For EMI/RFI shielding of electronic devices, DuPont will roll out a series of Zytel DMX nylon 66 grades modified with carbon fibers, particles, or a combination of the two. In addition, the materials contain tougheners to offset the property losses due to high levels of carbon. Hsu says the company has formulated grades with shielding values from 25 to 75 dB and has tested attenuation at frequencies up to 4 GHz. "Those levels of performance meet the shielding requirements of most electronic devices, including computers, hard drives, and cell phones," he says. Best of all, the materials meet these requirements without any need for metal shields or conductive coatings.
Another less conductive grade, Zytel FE5495, will be available for dissipating overflow charges in high-voltage transformers and other electrical equipment without the use of conductive paint. It offers a volume resistivity of less than 1,000 V cm, says Hsu. And still more conductive materials will serve as antistatics for automotive fuel system parts. These materials include a toughened, conductive Zytel grade (FE8209) for parts such as tank caps or fuel line fasteners; a stiff, strong Delrin acetal for parts subject to fuel exposure; and a toughened Delrin acetal for parts such as fuel modules or gas-tank filler pockets.

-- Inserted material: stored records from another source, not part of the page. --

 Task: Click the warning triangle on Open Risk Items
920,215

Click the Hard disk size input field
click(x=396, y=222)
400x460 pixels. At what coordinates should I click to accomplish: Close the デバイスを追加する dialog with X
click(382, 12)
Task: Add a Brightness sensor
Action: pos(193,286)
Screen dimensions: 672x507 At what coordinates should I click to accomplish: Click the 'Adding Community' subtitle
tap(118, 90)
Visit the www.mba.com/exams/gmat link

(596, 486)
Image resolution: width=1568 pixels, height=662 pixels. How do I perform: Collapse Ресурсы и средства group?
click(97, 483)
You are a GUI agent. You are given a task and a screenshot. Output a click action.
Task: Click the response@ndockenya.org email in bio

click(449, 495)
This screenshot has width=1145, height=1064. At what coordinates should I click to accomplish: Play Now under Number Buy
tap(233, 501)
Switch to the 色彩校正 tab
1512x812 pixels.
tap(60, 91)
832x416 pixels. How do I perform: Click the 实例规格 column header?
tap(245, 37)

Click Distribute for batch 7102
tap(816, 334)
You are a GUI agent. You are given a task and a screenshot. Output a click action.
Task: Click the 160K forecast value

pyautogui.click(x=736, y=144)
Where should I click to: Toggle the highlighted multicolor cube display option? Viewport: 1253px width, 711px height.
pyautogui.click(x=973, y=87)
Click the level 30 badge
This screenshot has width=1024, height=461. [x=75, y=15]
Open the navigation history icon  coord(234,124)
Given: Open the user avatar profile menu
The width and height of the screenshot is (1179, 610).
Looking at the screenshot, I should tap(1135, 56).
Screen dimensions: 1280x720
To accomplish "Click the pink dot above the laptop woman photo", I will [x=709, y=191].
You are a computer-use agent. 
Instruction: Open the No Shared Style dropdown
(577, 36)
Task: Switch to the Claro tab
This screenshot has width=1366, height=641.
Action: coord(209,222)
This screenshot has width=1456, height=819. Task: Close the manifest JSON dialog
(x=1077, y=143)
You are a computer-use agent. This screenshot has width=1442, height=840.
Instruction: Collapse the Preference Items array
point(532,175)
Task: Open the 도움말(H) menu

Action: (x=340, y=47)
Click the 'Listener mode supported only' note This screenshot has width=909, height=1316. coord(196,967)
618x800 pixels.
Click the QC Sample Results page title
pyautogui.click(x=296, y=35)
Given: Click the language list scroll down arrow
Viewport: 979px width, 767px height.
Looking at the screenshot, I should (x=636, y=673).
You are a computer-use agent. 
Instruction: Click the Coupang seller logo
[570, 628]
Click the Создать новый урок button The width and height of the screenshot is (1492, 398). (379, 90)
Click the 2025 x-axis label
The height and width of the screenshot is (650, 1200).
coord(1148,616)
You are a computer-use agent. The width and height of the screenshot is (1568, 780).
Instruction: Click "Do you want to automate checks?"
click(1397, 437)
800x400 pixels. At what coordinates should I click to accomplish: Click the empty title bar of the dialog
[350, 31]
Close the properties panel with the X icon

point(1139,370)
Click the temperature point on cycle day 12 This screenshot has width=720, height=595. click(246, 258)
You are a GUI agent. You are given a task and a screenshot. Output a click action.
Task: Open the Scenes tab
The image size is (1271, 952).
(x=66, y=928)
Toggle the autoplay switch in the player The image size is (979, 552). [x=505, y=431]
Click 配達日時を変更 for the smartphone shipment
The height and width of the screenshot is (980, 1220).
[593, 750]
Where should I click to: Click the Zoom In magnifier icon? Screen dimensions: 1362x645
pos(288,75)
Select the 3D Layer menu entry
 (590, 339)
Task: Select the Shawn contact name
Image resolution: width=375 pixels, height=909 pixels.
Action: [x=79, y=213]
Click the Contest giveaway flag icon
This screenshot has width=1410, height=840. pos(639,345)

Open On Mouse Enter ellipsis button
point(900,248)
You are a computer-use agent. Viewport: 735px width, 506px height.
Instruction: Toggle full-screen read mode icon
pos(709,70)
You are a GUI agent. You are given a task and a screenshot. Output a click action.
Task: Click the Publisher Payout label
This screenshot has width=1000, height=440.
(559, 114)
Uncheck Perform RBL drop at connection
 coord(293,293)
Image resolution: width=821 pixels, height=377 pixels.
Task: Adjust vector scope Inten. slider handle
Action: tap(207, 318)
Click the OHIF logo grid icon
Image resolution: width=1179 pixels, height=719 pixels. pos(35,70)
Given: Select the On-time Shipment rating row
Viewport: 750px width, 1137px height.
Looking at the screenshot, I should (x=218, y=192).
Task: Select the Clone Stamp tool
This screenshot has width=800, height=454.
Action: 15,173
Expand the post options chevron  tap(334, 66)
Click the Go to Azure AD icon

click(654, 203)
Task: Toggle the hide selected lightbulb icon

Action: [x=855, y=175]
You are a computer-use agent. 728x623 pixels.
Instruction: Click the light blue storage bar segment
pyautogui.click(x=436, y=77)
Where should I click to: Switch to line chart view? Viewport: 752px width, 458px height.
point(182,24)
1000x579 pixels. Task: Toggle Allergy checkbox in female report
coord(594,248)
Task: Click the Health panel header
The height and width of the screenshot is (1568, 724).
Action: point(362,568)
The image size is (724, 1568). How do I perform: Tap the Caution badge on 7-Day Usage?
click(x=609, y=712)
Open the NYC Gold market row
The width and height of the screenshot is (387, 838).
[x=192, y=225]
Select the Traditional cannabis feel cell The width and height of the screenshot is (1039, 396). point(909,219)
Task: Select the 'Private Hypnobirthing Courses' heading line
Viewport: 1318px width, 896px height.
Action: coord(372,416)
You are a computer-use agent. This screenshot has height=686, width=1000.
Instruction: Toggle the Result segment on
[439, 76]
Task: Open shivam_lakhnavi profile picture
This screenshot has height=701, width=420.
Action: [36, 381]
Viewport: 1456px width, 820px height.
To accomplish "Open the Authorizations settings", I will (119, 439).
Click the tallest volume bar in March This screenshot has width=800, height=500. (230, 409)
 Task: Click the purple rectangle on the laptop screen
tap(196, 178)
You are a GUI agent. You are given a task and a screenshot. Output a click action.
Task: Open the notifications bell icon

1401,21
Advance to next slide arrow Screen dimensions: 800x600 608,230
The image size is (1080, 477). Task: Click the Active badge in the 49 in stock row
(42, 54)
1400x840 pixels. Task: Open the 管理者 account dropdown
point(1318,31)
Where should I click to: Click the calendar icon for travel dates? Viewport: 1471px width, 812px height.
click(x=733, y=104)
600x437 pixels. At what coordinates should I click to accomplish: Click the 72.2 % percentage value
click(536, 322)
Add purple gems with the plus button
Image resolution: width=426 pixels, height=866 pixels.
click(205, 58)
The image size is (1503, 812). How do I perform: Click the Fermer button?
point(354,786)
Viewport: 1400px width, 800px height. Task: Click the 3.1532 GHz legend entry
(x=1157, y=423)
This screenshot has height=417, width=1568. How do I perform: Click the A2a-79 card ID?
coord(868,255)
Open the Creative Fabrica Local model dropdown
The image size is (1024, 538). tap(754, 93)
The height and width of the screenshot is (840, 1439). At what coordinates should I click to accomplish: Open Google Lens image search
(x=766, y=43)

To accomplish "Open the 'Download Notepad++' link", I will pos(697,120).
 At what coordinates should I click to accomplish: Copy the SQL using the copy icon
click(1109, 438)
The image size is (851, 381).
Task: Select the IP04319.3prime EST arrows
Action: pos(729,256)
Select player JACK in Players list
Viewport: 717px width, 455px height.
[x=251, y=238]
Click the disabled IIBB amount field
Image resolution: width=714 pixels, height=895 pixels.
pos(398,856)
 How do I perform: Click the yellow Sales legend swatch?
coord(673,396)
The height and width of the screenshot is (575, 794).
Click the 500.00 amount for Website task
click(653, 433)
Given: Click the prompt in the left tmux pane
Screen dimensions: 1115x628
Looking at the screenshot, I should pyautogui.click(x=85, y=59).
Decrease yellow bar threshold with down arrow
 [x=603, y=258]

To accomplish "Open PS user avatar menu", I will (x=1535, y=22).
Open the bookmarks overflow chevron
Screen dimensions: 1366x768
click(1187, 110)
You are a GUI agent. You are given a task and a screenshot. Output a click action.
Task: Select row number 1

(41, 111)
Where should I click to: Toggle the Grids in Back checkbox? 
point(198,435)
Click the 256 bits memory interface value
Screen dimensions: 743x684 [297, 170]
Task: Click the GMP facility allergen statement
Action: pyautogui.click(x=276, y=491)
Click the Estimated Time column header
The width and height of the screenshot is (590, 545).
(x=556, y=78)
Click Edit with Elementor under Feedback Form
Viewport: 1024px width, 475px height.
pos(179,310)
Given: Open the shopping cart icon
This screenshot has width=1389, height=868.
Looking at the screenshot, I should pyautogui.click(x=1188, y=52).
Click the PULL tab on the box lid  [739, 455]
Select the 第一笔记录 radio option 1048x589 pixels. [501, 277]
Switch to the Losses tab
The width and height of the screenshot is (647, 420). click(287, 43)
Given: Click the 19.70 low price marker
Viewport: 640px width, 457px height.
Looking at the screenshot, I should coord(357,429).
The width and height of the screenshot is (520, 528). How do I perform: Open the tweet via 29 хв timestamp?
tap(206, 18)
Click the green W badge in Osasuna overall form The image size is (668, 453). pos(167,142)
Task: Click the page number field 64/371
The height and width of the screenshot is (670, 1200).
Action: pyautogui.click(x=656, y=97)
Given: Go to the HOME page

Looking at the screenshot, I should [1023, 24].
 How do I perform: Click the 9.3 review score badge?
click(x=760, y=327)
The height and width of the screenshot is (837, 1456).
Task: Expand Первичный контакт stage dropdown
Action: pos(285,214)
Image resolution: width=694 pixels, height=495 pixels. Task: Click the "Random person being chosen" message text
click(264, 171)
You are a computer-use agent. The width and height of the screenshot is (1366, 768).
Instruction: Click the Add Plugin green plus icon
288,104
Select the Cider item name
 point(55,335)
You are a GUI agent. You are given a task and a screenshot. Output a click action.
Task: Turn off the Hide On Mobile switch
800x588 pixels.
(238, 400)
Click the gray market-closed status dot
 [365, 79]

To outdo PPS in connector applications, DuPont will introduce a new grade of liquid crystal polymer (LCP), Zenite 6244, whose shrinkage rate closely matches PPS, potentially enabling a switch from PPS to LCP without the need for new molds. But why switch? "To save money of course," Hsu says, explaining that LCP overcomes a price disadvantage by increasing productivity through cycle-time reductions and flashless molding. As an example, Hsu points to the experience of an unnamed connector manufacturer that tripled its production rate on a high-volume line of large connectors (up to 16 inches long) by adopting the new LCP.
DuPont will also roll out new mineral-filled LCP grades formulated to reduce warp. Zenite 3224 contains 20% mineral filling and no glass. Zenite 3226 has a 30% mineral and 10% glass filling.
A new flame-retardant (FR) nylon, Zytel FR 50 HF, targets molding productivity with a melt viscosity about 40% less than DuPont's comparable FR grades. "The bottom line is that it can fill molds for thinner parts, and it can fill them faster than standard flame retardant nylons," Hsu says.
DuPont will introduce several new grades of its Delrin acetal. Hsu says all the grades "tweak" or add to acetal's established properties-mechanical performance, dimensional stability, low wear, and low friction. For printer gears, one new Delrin bumps up the dimensional stability for better molding in humid conditions of Southeast Asia. Another grade targets high-load gears. Hsu notes that it handles operating temperatures up to 10C higher than general purpose Delrin. And another upcoming Delrin will offer resistance to diesel fuel. "Our goal is to open up more applications in diesel fuel by meeting European test requirements for defined levels of property retention after 2,000 hours in diesel fuel at 90C," Hsu says. Lastly, the company will bring out a new grade of general-purpose Delrin that strikes a new balance between strength and melt-viscosity. Hsu explains that "it flows better than our 100 Series resins, but its impact strength is higher than lower-viscosity 500 series resins."